Before the ping-pong performance begins, there's one more performance tip I couldn't find in GarageBand Help that I use often, namely:
Hide the Track Mixer
The Track Mixer column is the one that has the level (volume) fader (slider), the pan pot (knob), and the simulated LED level meters. To hide it, merely choose Hide Track Mixer from the Track menu or use the keyboard shortcut Command-Y.
It turns out those little animated level meters use a ton of processing power and you really don't need them much of the time. So once you've set your level(s), press Command-Y to hide the Track Mixer. Your Mac will thank you for lightening its load by allowing GarageBand to do more before it croaks.
This one's a winner; give it a try.
The Soon-To-Be-Famous GarageBand Bouncing Ping-Pong Tip
Last but definitely not least, here's how to ping-pong (a.k.a. bounce) tracks to reduce the processor load and allow you to continue building your song without having to deal with any of the irritations mentioned above.
Here's how I discovered it: I was using the PowerBook (G4 800) to make a song. I was recording drums on software instrument tracks and percussion instruments on real instrument tracks. Alas, when I got to about seven tracks, that damned dialog box stopped me in my tracks.
That wasn't good. I still needed to add guitars, keyboards, vocals, a sax solo, and some handclaps, but my processor was crapping out with just the seven drum tracks. How would I ever complete this song on the PowerBook?
The answer was to take a page from analog recording and bounce the seven tracks down to one (or two).
What that means is that I mixed the seven drum tracks the way I wanted them to sound in the final song, and then exported them to iTunes. I saved my GarageBand project under a different name, deleted the seven drum tracks from the original project file, and replaced them with the submix I just exported to iTunes.
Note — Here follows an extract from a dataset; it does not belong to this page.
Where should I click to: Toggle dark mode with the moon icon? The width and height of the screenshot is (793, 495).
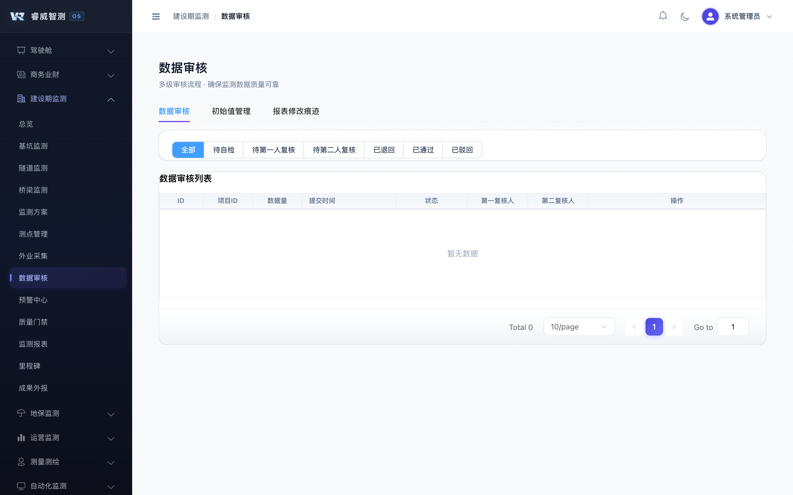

That sounded a bit thin to me so I added a second track with a copy of the same submix, panned one track slightly to the left and the other track slightly to the right, and that did the trick -- I had a great sounding drum and percussion track using very little of my processing power.
Did you get all that? I thought not. Let me go through it again, but this time with illustrations
It all began when I started this song (PingPong4KingKong); by the time 7 tracks were in the can, I saw that the playhead indicator was very red:
I soon began seeing the dreaded dialog box more and more often so I decided to try my old analog trick, ping-ponging (or bouncing) tracks to reduce the load on my CPU.
So I mixed the seven tracks the way I wanted them to sound in the final mix, and then exported them to iTunes:
Next, I saved the GarageBand project with a descriptive name (PingPongDrumTrax), just in case I need to remix the original drum tracks someday.
Next, I grabbed the exported AIF file by opening iTunes, selecting the song, and then choosing Show Song File from the File menu (I actually used the keyboard shortcut, Command-R, but the menu looks better in pictures).
Meanwhile, back in the original file (PingPong4KingKong), I deleted all my old drum tracks leaving a single real instrument track (Detailed Drums) to contain the newly mixed drum track, which I then dragged onto the track from the Finder:
For what it's worth, I could have deleted all the tracks and GarageBand would have created a new track when I dragged the song onto the timeline, but it seemed that keeping one track would be slightly faster.
Anyway, I gave it a listen and decided it needed to be "thicker," so I dragged the AIF file from the Finder onto the timeline, creating a second track. I panned one slightly left and the other slightly to the right and gave it a whirl:
It sounded exactly like it did before the submix and ping-pong, but the playhead indicator was now pure white, telling me the two drum tracks used a lot less processing power than the original seven tracks.
YEA! Mission accomplished.
So there you have it. If you plan your recordings carefully it's easy enough to create submixes like my little drum example above, which reduce the load on your Mac and let you continue working without reducing the number of anything -- notes, tracks, or effects. And that's a Very Good Thing!
Doctor Mac's Rants & Raves will return, as always, in two weeks. Until then, have fun playing GarageBand ping-pong.